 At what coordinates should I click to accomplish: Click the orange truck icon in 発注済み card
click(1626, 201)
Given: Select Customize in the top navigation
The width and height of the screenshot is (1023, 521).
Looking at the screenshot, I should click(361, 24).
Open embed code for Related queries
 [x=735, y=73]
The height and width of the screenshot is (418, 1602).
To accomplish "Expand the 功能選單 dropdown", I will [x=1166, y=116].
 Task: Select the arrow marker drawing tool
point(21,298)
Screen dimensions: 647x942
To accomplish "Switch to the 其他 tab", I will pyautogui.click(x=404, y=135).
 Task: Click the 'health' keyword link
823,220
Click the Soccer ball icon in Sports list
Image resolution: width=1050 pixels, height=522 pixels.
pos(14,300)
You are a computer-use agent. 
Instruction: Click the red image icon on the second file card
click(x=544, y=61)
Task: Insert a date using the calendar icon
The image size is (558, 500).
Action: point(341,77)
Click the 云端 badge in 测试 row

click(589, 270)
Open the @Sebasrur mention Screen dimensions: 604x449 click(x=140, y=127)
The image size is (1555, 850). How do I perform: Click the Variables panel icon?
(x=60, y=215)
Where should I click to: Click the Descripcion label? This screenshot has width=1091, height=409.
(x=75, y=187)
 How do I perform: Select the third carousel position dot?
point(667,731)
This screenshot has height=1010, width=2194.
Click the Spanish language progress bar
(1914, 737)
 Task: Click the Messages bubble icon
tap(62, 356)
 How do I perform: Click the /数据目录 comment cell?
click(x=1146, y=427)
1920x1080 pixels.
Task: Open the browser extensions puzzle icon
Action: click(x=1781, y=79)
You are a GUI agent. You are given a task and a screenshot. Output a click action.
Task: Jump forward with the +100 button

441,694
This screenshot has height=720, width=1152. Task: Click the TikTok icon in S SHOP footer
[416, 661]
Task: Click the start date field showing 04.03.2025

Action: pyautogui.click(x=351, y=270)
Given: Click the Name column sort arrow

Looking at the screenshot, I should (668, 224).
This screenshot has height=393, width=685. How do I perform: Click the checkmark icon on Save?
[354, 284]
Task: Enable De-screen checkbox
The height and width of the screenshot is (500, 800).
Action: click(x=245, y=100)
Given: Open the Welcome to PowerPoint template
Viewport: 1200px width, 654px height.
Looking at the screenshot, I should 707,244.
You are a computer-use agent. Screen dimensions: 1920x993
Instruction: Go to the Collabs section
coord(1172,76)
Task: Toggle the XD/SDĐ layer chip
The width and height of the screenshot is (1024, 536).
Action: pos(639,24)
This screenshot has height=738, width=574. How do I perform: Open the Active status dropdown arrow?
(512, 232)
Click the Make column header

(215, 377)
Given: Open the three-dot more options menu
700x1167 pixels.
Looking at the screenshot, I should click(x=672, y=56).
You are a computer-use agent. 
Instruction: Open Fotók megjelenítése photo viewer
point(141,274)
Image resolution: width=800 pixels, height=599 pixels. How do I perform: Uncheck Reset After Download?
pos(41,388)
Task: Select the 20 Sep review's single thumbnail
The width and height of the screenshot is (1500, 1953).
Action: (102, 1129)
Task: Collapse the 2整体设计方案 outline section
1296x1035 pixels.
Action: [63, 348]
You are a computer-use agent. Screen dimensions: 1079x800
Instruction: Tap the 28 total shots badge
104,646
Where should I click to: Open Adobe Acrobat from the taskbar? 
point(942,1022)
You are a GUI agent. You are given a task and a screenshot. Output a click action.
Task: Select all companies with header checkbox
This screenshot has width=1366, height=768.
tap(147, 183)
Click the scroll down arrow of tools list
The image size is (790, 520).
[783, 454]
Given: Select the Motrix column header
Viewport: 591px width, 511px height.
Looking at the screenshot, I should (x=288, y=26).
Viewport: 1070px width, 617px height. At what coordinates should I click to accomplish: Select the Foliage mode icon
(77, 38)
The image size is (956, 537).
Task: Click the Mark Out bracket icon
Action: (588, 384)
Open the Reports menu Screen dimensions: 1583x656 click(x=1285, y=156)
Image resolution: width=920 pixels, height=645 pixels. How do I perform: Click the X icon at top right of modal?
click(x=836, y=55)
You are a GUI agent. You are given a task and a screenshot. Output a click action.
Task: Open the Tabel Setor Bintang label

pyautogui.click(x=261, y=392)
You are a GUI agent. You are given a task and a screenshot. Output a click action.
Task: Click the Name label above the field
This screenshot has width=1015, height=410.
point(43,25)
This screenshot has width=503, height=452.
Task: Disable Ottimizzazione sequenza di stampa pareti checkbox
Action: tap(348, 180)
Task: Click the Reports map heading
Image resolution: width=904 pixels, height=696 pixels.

☆ ☆ ☆

- [Exercise aim]
Type out again, exactly as written, the lines from the beginning of the material through the one containing "Click the Soccer ball icon in Sports list".

- [Solution for this problem]
 At what coordinates should I click to accomplish: Click the orange truck icon in 発注済み card
click(1626, 201)
Given: Select Customize in the top navigation
The width and height of the screenshot is (1023, 521).
Looking at the screenshot, I should click(361, 24).
Open embed code for Related queries
 [x=735, y=73]
The height and width of the screenshot is (418, 1602).
To accomplish "Expand the 功能選單 dropdown", I will [x=1166, y=116].
 Task: Select the arrow marker drawing tool
point(21,298)
Screen dimensions: 647x942
To accomplish "Switch to the 其他 tab", I will pyautogui.click(x=404, y=135).
 Task: Click the 'health' keyword link
823,220
Click the Soccer ball icon in Sports list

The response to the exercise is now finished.